The Pacific Commons Attempts to Save Declining Tuna

The over-fishing of the oceans is an increasingly worrisome story. The good news is that a number of Pacific Island Nations – "PINs" – are calling for the creation of the Pacific Commons Marine Reserves.  The idea is to protect the biodiversity of the ocean waters, smaller-scale domestic fishing fleets, and the region's food security.

The Pacific Commons would be the first no-take marine reserves ever established in international waters. Pacific Island countries that support the reserves include Papua New Guinea, Solomon Islands, and Cook Islands. Greenpeace, which is supporting the effort, has called for 40 percent of the world's oceans to be declared marine reserves.

The basic problem is that the oceans have become a free-for-all zone that are easily exploited by globe-trotting industrial fishing fleets. An estimated 80% of the Pacific tuna catch is made by foreign fishing fleets that sell to Japan, Korea, China, Taiwan, the U.S. and the U.K.  Pacific Island Nations reap only about 6% of the value of fish caught in their waters.

This propels a nasty downward spiral:  The oceans become depleted of fish, biodiversity declines, regional fishers lose their livelihoods, and eventually, the ocean fisheries will collapse.

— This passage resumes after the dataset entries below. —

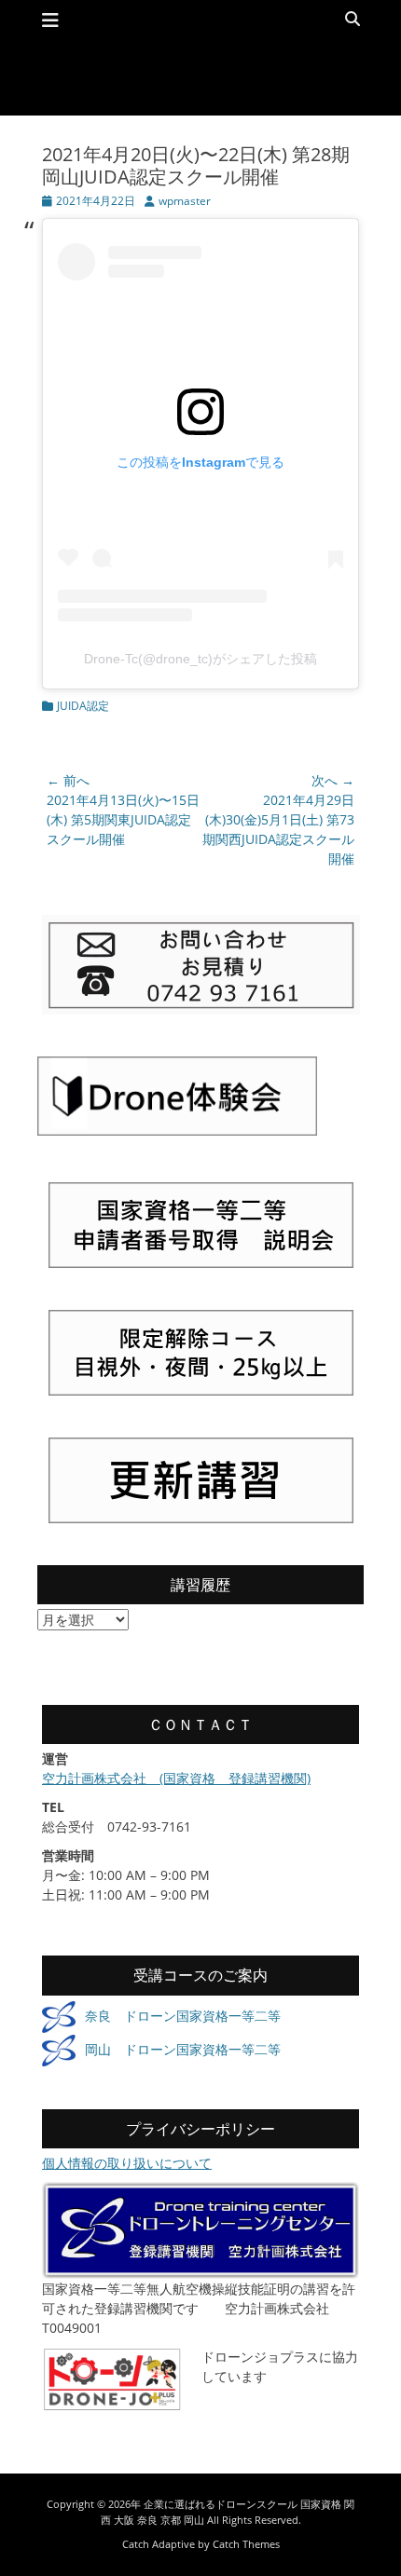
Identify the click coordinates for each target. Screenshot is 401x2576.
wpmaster (185, 201)
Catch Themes (246, 2544)
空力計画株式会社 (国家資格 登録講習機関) (176, 1778)
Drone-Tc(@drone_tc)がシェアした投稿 (200, 658)
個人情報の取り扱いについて (127, 2163)
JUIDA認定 (83, 706)
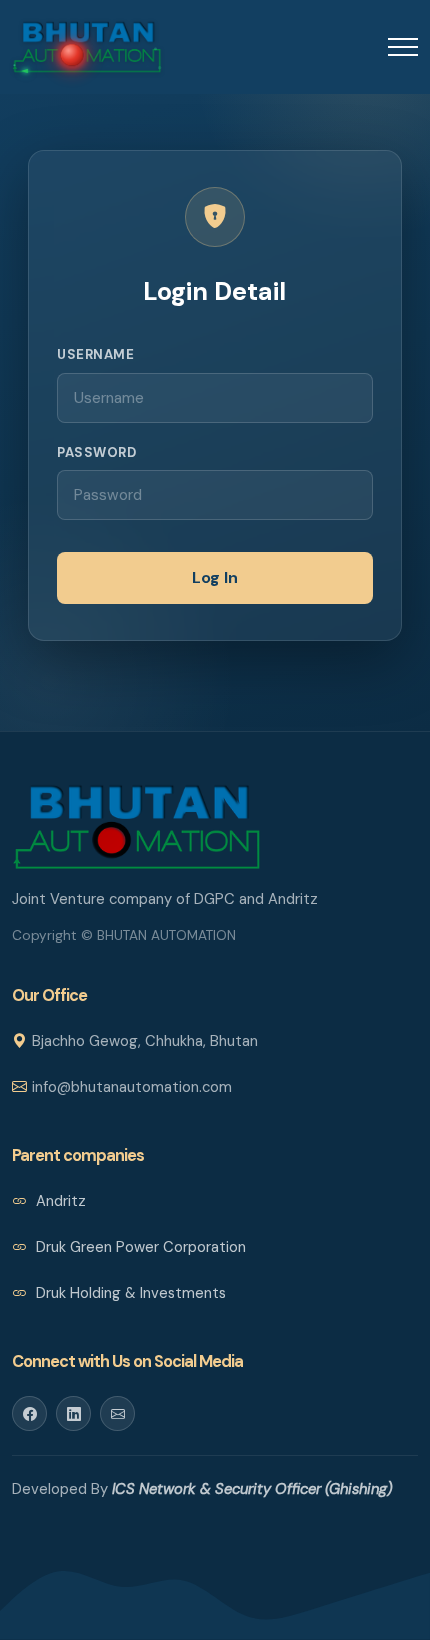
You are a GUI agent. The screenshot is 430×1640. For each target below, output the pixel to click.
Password (96, 452)
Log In (215, 577)
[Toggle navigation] (403, 46)
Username (95, 354)
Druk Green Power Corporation (139, 1247)
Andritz (59, 1201)
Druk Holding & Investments (129, 1293)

The fishers of the Pacific Ocean want to avoid this fate so they are taking pro-active steps to protect their fishing grounds from outsiders who have little interest in the long-term sustainability of the catch. The idea is to create marine reserves that function somewhat like national parks. They would be a safe haven for marine life and cannot be exploited by any fishing or extractive industries. A report by Greenpeace, “Rescuing the Pacific and Its Tuna,” (pdf) describes this campaign to restore tuna stocks in the region and stop "Illegal Unregulated, Unreported” fishing, otherwise known as IUU fishing. (More on the fishing problems in the Pacific can be found here.)

The Pacific Commons can't address the nearly 25% of Pacific tuna that are caught in international waters. These areas are too far offshore, and too difficult to monitor for violations of fishing rules. But by creating marine commons in several key areas, the hope is that Pacific Island Nations can shop fishing fleets from depleting fish in national country waters and then claiming that the catch came from international waters. Within the boundaries of the commons, the PINs can more easiy monitor and enforce the catch.

Progress is being made. Under the Parties to the Nauru Agreement – ratified by the states of Micronesia, the Marshall Islands, Papua New Guinea, Solomon Islands and other islands – over 4.4 million square kilometers of the Pacific Ocean are closed to purse seine fishing. This makes it one of the largest ocean protection measures yet taken.

The Pacific Island commoners have also been successful in persuading a number of UK major supermarket chains (Tesco, ASDA and Sainsbury's) and two major UK tinned tuna brands (Princes and John West) to stop buying fish that has been caught using “fish aggregation devices” or fish caught within the Pacific Commons reserves. The sustainable alternative is domestically based “artisanal” and commercial pole-and-line caught tuna.

East Asian countries are not happy about these developments. But then, the privateers responsible for enclosing the commons rarely are happy about being stopped.  It's great to hear that some positive, commons-based solutions are making some headway in stopping over-fishing.